Stored records
Content starts

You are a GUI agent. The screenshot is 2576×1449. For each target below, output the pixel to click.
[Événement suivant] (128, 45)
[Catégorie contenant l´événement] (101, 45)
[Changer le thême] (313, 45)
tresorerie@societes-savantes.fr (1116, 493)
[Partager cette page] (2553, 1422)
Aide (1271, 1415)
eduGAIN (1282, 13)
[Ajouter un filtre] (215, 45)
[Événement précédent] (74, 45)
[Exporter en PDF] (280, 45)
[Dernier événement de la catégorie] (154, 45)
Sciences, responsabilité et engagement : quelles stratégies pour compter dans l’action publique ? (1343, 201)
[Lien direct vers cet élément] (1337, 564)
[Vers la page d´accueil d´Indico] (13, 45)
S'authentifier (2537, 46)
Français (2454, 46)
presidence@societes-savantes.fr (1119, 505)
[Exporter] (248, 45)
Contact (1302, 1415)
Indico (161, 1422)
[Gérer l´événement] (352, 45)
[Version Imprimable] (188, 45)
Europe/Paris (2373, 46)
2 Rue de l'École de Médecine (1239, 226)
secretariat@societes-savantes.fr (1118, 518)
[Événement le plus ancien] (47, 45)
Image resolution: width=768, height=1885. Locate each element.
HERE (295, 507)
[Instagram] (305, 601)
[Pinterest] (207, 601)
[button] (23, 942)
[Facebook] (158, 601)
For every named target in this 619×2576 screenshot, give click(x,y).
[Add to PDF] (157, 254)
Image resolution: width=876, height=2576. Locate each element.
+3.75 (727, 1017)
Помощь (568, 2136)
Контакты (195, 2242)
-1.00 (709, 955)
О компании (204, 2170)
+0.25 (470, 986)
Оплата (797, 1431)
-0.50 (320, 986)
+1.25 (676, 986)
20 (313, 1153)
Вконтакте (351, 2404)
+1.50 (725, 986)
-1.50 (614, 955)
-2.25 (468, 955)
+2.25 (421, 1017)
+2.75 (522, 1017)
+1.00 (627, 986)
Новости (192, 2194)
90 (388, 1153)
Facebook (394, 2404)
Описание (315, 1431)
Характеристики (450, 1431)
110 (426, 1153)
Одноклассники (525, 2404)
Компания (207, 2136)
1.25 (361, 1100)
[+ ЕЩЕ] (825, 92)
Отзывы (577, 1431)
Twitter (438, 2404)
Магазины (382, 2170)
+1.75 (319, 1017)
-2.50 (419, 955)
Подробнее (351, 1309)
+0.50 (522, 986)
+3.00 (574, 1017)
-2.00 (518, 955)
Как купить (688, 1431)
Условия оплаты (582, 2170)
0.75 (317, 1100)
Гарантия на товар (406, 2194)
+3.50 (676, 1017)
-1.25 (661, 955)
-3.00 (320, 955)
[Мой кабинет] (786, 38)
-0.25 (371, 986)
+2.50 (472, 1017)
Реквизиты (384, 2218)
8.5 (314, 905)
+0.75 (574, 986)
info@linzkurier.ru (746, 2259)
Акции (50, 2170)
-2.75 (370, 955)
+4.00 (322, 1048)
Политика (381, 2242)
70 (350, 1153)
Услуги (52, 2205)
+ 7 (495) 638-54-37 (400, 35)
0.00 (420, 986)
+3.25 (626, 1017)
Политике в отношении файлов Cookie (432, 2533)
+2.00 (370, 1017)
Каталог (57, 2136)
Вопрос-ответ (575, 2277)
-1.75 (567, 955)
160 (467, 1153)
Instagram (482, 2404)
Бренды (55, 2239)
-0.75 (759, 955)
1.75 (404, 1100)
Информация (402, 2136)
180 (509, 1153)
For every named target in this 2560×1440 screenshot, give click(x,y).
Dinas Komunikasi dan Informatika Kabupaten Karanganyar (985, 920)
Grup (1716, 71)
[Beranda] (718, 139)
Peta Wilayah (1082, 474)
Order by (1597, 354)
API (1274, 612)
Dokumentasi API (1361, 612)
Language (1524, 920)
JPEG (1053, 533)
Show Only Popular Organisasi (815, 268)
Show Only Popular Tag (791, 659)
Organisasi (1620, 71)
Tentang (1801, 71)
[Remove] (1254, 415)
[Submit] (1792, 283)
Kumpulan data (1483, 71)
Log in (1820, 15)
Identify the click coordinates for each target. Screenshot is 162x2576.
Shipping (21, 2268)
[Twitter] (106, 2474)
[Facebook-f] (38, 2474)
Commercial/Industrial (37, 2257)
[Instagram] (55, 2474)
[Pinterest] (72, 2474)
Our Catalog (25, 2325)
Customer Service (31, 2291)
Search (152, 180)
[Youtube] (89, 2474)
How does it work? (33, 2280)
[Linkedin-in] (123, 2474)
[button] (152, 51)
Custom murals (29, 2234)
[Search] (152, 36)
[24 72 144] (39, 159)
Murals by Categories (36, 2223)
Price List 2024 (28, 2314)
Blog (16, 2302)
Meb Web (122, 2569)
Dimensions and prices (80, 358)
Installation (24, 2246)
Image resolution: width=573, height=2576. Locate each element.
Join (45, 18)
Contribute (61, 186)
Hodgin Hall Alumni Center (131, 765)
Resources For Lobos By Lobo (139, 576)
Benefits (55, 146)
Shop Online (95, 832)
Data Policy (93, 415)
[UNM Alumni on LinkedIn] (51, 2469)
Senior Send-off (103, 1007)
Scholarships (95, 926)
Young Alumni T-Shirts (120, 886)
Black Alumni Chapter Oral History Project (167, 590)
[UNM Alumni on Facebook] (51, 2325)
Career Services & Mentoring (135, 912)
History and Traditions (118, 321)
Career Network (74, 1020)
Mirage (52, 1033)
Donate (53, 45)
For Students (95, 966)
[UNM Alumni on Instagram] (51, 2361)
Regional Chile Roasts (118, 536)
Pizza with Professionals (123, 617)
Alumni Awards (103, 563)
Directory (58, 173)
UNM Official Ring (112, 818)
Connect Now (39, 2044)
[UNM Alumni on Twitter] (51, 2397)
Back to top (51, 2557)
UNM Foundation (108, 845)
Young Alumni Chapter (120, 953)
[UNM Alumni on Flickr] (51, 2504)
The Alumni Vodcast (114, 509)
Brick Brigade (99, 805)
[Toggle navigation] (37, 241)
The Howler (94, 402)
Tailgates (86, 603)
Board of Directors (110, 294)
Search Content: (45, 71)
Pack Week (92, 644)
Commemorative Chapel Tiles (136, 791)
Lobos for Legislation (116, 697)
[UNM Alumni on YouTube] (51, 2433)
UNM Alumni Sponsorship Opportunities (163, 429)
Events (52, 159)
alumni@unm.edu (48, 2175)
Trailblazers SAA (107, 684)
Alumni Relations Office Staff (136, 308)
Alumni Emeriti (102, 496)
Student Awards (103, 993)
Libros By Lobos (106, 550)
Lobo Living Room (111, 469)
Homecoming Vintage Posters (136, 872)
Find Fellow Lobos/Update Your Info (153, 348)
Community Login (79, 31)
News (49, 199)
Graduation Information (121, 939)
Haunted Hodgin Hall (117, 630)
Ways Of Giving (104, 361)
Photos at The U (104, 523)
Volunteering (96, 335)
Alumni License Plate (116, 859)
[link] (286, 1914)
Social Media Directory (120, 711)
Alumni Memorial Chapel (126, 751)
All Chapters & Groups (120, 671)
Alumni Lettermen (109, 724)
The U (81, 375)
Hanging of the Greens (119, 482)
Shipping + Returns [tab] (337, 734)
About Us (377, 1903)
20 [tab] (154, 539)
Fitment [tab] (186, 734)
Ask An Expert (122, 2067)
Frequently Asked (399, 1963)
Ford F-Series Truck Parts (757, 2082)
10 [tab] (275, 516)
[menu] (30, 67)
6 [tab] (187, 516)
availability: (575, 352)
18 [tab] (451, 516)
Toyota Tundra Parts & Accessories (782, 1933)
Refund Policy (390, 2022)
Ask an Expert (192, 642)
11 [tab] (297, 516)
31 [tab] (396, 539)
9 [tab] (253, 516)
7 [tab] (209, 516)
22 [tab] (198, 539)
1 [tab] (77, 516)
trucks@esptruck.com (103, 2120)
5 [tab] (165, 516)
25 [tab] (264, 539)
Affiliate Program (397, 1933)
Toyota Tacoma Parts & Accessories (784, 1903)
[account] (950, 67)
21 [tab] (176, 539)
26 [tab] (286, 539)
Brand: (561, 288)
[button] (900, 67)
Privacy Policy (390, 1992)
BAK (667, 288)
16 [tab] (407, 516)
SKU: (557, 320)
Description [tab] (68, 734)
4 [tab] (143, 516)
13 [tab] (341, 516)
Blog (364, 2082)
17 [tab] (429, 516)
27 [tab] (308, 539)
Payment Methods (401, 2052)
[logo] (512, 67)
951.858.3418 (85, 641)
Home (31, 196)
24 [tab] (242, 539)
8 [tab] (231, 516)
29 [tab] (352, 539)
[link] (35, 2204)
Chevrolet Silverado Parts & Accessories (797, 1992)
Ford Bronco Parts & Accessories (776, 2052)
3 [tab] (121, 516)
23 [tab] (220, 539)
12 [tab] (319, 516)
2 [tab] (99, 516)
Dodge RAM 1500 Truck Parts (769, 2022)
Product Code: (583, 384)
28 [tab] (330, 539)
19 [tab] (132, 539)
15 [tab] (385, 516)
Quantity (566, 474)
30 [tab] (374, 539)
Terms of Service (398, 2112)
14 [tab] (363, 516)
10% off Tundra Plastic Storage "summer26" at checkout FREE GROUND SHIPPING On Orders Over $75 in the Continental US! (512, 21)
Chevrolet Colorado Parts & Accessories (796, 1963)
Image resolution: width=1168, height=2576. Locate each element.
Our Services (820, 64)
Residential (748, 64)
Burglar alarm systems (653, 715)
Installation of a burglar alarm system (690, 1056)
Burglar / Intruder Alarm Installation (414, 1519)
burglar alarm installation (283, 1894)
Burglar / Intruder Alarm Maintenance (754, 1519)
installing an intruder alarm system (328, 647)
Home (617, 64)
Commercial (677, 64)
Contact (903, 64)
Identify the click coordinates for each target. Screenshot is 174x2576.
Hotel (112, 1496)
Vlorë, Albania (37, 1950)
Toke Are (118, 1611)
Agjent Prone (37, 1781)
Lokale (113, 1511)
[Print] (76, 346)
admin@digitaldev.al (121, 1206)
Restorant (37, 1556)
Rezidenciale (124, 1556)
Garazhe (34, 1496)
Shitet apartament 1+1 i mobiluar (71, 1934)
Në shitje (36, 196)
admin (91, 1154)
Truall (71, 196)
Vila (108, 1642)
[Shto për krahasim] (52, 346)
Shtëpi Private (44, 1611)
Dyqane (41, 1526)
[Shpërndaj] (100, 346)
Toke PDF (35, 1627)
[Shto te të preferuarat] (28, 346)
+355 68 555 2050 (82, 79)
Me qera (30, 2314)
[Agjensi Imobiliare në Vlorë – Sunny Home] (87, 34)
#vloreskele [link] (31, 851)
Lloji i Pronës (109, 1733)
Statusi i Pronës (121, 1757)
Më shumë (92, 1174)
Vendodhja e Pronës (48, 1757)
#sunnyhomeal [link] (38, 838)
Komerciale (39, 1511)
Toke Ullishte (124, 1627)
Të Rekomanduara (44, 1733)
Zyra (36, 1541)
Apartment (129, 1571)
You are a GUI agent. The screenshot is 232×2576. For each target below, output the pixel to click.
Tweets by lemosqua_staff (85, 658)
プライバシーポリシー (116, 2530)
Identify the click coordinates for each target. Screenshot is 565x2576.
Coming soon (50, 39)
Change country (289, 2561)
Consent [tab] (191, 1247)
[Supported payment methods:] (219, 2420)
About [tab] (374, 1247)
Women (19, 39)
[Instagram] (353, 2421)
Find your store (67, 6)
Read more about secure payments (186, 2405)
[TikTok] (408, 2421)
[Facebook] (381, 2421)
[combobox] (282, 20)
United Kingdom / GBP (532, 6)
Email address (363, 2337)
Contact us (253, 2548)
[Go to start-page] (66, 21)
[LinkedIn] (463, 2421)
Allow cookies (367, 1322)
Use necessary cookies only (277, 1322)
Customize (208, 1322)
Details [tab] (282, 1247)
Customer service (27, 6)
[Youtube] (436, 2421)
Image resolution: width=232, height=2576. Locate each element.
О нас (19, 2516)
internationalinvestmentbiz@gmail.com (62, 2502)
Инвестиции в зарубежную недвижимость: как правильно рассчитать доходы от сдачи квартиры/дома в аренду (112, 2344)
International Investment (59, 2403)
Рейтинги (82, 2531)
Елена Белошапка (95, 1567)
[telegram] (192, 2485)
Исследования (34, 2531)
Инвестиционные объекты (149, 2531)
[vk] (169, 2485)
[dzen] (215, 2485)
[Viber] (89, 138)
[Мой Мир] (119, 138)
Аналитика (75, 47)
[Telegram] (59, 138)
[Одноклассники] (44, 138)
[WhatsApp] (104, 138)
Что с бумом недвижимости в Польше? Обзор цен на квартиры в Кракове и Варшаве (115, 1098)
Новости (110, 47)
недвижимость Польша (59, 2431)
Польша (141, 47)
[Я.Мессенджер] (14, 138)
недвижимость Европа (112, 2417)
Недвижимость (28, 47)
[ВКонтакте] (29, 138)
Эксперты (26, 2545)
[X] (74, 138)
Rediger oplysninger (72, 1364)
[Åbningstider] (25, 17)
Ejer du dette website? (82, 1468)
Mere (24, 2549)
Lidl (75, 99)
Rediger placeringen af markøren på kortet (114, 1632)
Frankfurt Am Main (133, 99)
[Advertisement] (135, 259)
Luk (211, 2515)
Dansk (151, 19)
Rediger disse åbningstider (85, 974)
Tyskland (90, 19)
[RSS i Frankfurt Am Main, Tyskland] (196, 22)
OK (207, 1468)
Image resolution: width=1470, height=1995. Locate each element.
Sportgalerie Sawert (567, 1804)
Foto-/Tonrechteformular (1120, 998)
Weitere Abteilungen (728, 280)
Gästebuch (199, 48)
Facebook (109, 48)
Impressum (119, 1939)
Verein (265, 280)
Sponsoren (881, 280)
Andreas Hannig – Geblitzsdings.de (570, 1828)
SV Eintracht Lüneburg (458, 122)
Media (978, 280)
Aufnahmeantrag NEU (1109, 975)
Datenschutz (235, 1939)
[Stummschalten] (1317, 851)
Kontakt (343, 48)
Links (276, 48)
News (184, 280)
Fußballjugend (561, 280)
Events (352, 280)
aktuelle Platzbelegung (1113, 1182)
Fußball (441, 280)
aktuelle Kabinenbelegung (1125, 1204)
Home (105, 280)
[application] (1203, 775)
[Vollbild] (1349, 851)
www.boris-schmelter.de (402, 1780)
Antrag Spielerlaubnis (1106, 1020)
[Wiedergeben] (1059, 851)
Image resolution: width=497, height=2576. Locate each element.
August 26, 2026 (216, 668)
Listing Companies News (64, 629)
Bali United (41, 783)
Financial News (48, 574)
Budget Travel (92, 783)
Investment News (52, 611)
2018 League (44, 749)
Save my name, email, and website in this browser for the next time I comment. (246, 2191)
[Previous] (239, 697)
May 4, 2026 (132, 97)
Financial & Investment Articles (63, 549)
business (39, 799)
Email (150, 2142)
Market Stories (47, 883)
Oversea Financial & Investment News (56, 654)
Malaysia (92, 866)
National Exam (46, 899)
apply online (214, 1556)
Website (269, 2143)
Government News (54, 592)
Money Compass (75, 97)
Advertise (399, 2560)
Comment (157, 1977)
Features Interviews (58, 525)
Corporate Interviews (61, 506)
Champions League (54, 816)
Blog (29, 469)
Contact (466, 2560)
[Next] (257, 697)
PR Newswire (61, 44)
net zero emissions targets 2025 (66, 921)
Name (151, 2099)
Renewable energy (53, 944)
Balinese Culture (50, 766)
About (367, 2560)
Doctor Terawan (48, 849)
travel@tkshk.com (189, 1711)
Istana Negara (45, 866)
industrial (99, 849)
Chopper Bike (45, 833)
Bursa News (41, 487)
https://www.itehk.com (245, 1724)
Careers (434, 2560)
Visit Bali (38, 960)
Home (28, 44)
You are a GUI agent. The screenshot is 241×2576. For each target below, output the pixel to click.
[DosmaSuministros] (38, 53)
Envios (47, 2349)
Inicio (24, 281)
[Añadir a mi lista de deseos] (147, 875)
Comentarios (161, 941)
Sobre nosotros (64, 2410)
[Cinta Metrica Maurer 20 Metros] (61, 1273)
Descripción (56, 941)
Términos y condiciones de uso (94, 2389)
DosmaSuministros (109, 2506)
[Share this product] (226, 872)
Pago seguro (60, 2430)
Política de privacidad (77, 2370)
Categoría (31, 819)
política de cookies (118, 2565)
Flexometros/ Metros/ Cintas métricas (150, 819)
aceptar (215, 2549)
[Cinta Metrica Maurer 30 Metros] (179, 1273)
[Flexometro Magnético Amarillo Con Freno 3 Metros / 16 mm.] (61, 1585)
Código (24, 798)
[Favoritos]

Content ends

INSTRUCTIONS TO FOLLOW:
Copy out the lines above exactly, beginning at the one that contains "Tentang (1801, 71)" and ending at the one that contains "[Facebook-f] (38, 2474)".

ANSWER FOR THE TASK:
Tentang (1801, 71)
[Remove] (1254, 415)
[Submit] (1792, 283)
Kumpulan data (1483, 71)
Log in (1820, 15)
Identify the click coordinates for each target. Screenshot is 162x2576.
Shipping (21, 2268)
[Twitter] (106, 2474)
[Facebook-f] (38, 2474)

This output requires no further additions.